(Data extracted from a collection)
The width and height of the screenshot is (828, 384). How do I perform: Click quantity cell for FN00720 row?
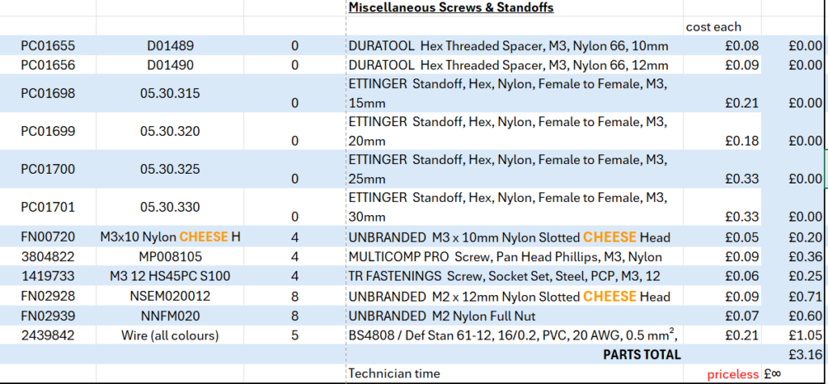click(x=294, y=237)
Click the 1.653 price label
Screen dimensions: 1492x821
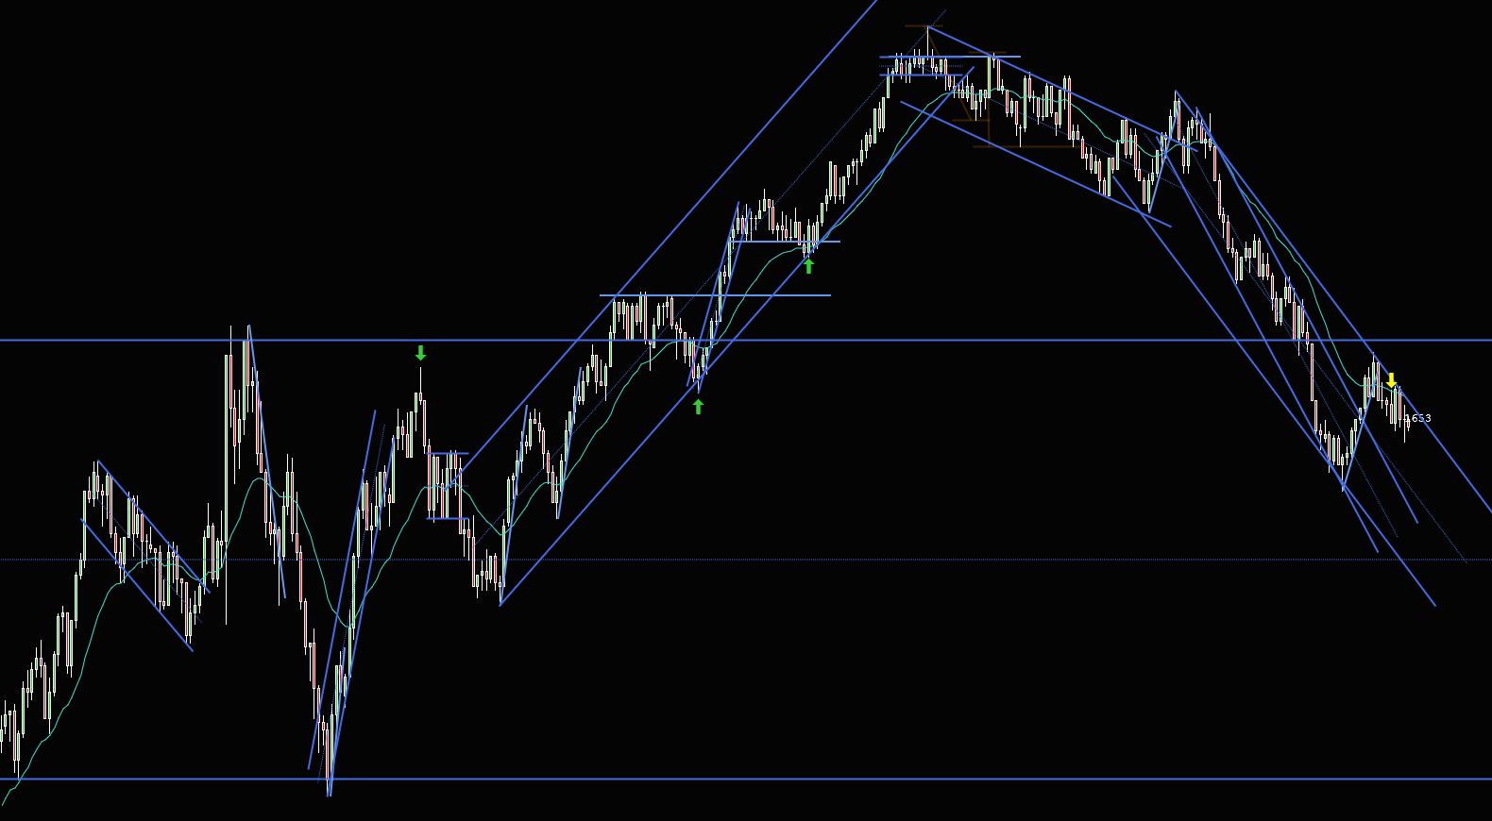coord(1418,418)
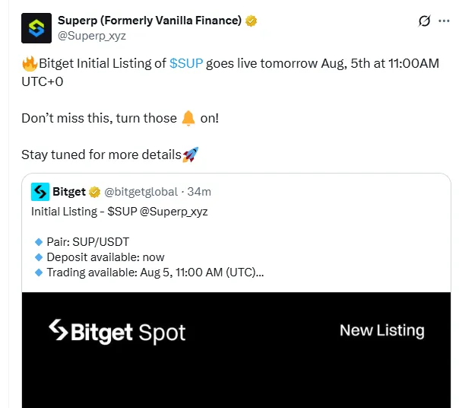Click the 'Stay tuned for more details' line
Screen dimensions: 459x408
(101, 155)
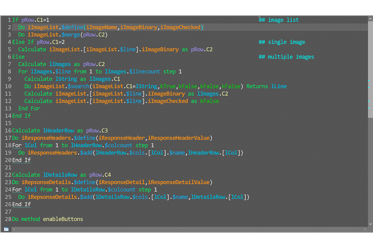
Task: Click the up arrow on the vertical scrollbar
Action: [x=370, y=18]
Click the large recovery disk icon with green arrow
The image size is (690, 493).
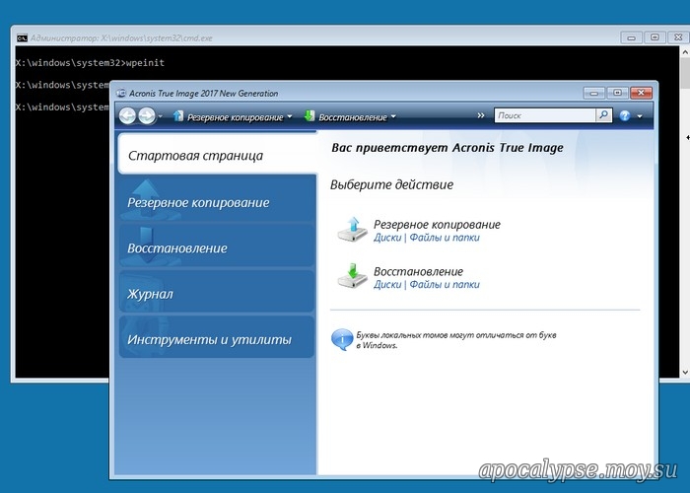point(351,276)
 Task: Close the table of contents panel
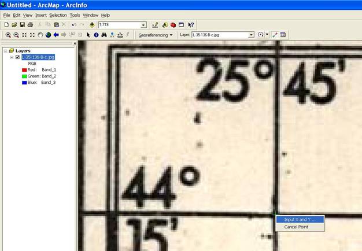(x=75, y=43)
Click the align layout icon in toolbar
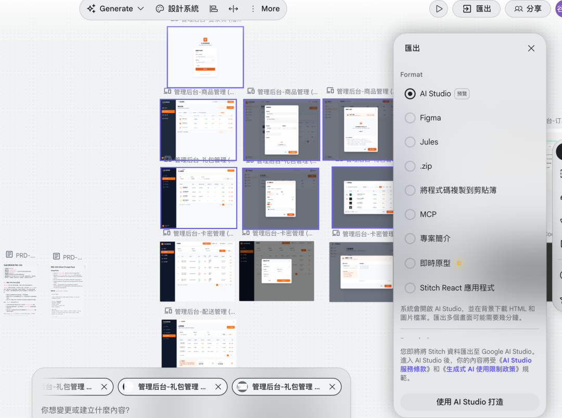 point(213,9)
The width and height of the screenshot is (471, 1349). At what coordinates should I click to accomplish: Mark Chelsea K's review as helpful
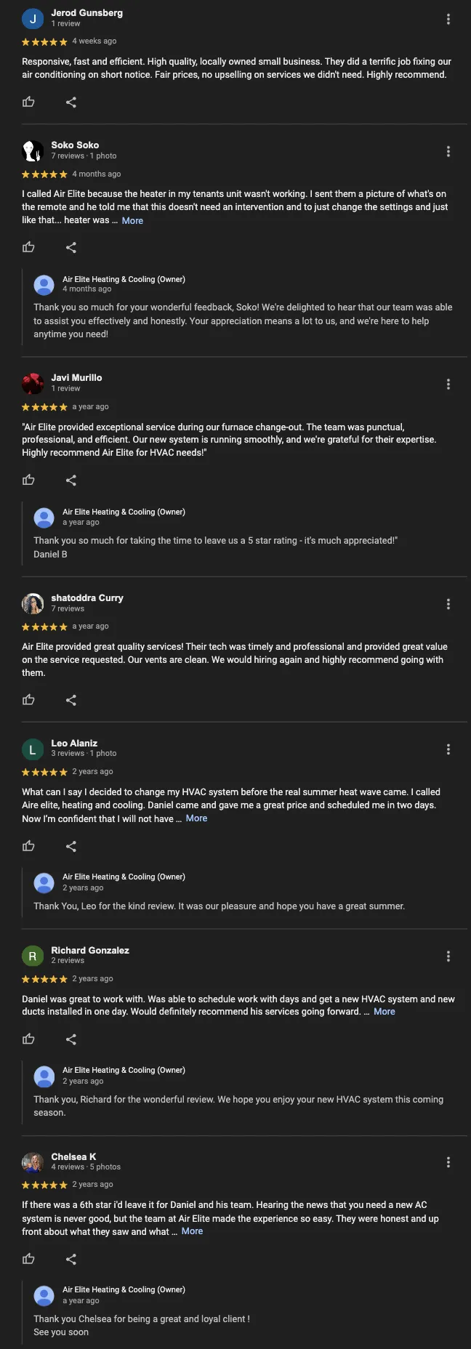tap(28, 1259)
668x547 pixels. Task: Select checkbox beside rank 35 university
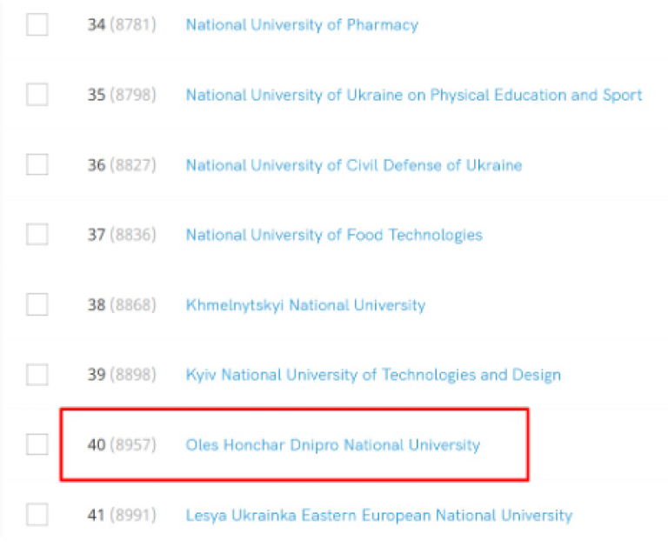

**WHAT THE TASK ASKS:** Send back the data above verbatim, leaving out its pictures.

**EXPECTED OUTPUT:**
The width and height of the screenshot is (828, 384). How do I perform: Click quantity cell for FN00720 row?
click(x=294, y=237)
Click the 1.653 price label
Screen dimensions: 1492x821
coord(1418,418)
Click the 'Stay tuned for more details' line
Screen dimensions: 459x408
(101, 155)
Task: Click the up arrow on the vertical scrollbar
Action: [x=370, y=18]
Click the large recovery disk icon with green arrow
The image size is (690, 493).
point(351,276)
 Task: Close the table of contents panel
(x=75, y=43)
Click the align layout icon in toolbar
 point(213,9)
The width and height of the screenshot is (471, 1349). At what coordinates should I click to accomplish: Mark Chelsea K's review as helpful
tap(28, 1259)
668x547 pixels. Task: Select checkbox beside rank 35 university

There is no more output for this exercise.